■ Data under study

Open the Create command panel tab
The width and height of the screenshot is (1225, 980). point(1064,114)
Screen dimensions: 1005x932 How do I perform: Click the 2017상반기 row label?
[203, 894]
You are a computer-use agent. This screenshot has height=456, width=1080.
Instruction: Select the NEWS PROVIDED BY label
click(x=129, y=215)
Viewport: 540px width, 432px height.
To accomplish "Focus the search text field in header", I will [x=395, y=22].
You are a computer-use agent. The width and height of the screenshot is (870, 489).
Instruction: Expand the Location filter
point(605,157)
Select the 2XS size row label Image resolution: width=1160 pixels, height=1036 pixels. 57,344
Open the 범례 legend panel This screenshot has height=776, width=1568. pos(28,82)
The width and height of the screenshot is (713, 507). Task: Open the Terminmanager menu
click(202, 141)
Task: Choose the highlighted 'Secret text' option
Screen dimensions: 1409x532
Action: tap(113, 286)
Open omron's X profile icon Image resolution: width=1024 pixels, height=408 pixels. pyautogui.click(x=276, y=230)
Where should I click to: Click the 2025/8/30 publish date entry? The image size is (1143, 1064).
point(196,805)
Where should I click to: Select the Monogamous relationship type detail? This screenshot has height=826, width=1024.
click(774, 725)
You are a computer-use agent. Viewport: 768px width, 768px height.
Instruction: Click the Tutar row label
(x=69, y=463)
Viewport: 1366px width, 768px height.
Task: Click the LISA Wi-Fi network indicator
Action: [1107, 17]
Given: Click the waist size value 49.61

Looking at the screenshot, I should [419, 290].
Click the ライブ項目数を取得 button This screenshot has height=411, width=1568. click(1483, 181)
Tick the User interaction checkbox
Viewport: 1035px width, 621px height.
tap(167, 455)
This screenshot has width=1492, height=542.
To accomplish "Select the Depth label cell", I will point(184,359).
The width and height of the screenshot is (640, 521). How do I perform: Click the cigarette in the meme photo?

■ Goal of the exercise
Look over the records above and copy each line that includes the string "agent".

■ Solution to this task
You are a computer-use agent. This screenshot has height=456, width=1080.
You are a computer-use agent. The width and height of the screenshot is (870, 489).
You are a computer-use agent. Viewport: 768px width, 768px height.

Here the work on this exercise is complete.